*TASK DIRECTIONS:* Copy the listing below, switching every "Image resolution" to "Display resolution" and leaving the rest untouched.

*INPUT MATERIAL:*
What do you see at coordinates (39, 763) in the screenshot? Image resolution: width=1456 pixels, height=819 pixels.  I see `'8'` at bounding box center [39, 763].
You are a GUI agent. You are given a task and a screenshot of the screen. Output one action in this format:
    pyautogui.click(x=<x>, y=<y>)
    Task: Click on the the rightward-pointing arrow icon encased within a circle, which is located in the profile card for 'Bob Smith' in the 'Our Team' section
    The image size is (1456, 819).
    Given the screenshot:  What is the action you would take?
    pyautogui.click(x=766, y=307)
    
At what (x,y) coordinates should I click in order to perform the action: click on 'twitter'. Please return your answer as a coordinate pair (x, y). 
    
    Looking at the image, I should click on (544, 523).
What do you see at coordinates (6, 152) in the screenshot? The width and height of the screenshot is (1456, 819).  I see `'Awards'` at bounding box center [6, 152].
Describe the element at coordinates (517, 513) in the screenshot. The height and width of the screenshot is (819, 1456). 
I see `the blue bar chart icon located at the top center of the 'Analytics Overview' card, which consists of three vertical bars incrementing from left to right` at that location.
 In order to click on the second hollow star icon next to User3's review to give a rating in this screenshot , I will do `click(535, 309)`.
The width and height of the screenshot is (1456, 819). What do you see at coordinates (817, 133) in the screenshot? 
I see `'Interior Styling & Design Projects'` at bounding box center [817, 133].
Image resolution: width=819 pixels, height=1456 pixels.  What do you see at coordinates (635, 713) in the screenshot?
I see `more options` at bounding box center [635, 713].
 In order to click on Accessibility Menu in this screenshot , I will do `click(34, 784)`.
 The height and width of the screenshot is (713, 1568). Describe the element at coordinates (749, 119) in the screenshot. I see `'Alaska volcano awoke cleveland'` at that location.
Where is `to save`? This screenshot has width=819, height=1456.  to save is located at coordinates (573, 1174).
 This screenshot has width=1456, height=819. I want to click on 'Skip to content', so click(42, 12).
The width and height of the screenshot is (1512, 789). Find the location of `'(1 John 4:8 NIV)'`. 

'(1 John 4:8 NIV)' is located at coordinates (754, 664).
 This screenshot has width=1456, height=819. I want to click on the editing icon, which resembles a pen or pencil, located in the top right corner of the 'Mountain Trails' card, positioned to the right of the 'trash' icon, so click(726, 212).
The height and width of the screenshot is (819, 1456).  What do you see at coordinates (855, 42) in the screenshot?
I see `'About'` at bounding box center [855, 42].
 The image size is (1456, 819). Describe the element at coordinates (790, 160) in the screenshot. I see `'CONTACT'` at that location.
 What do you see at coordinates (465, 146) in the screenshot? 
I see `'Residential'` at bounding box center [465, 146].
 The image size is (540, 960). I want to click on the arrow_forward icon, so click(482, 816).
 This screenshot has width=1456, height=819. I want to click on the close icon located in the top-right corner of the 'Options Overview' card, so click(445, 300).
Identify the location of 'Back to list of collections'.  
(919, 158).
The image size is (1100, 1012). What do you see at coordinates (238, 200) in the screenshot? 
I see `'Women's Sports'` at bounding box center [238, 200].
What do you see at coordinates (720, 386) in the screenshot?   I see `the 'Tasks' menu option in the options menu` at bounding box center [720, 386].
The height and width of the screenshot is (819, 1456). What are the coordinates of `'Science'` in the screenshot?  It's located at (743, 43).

*FINISHED EXERCISE:*
What do you see at coordinates (39, 763) in the screenshot? Display resolution: width=1456 pixels, height=819 pixels.  I see `'8'` at bounding box center [39, 763].
You are a GUI agent. You are given a task and a screenshot of the screen. Output one action in this format:
    pyautogui.click(x=<x>, y=<y>)
    Task: Click on the the rightward-pointing arrow icon encased within a circle, which is located in the profile card for 'Bob Smith' in the 'Our Team' section
    The image size is (1456, 819).
    Given the screenshot:  What is the action you would take?
    pyautogui.click(x=766, y=307)
    
At what (x,y) coordinates should I click in order to perform the action: click on 'twitter'. Please return your answer as a coordinate pair (x, y). 
    
    Looking at the image, I should click on (544, 523).
What do you see at coordinates (6, 152) in the screenshot? The width and height of the screenshot is (1456, 819).  I see `'Awards'` at bounding box center [6, 152].
Describe the element at coordinates (517, 513) in the screenshot. The height and width of the screenshot is (819, 1456). 
I see `the blue bar chart icon located at the top center of the 'Analytics Overview' card, which consists of three vertical bars incrementing from left to right` at that location.
 In order to click on the second hollow star icon next to User3's review to give a rating in this screenshot , I will do `click(535, 309)`.
The width and height of the screenshot is (1456, 819). What do you see at coordinates (817, 133) in the screenshot? 
I see `'Interior Styling & Design Projects'` at bounding box center [817, 133].
Display resolution: width=819 pixels, height=1456 pixels.  What do you see at coordinates (635, 713) in the screenshot?
I see `more options` at bounding box center [635, 713].
 In order to click on Accessibility Menu in this screenshot , I will do `click(34, 784)`.
 The height and width of the screenshot is (713, 1568). Describe the element at coordinates (749, 119) in the screenshot. I see `'Alaska volcano awoke cleveland'` at that location.
Where is `to save`? This screenshot has width=819, height=1456.  to save is located at coordinates (573, 1174).
 This screenshot has width=1456, height=819. I want to click on 'Skip to content', so click(42, 12).
The width and height of the screenshot is (1512, 789). Find the location of `'(1 John 4:8 NIV)'`. 

'(1 John 4:8 NIV)' is located at coordinates (754, 664).
 This screenshot has width=1456, height=819. I want to click on the editing icon, which resembles a pen or pencil, located in the top right corner of the 'Mountain Trails' card, positioned to the right of the 'trash' icon, so click(726, 212).
The height and width of the screenshot is (819, 1456).  What do you see at coordinates (855, 42) in the screenshot?
I see `'About'` at bounding box center [855, 42].
 The image size is (1456, 819). Describe the element at coordinates (790, 160) in the screenshot. I see `'CONTACT'` at that location.
 What do you see at coordinates (465, 146) in the screenshot? 
I see `'Residential'` at bounding box center [465, 146].
 The image size is (540, 960). I want to click on the arrow_forward icon, so click(482, 816).
 This screenshot has width=1456, height=819. I want to click on the close icon located in the top-right corner of the 'Options Overview' card, so click(445, 300).
Identify the location of 'Back to list of collections'.  
(919, 158).
The image size is (1100, 1012). What do you see at coordinates (238, 200) in the screenshot? 
I see `'Women's Sports'` at bounding box center [238, 200].
What do you see at coordinates (720, 386) in the screenshot?   I see `the 'Tasks' menu option in the options menu` at bounding box center [720, 386].
The height and width of the screenshot is (819, 1456). What are the coordinates of `'Science'` in the screenshot?  It's located at (743, 43).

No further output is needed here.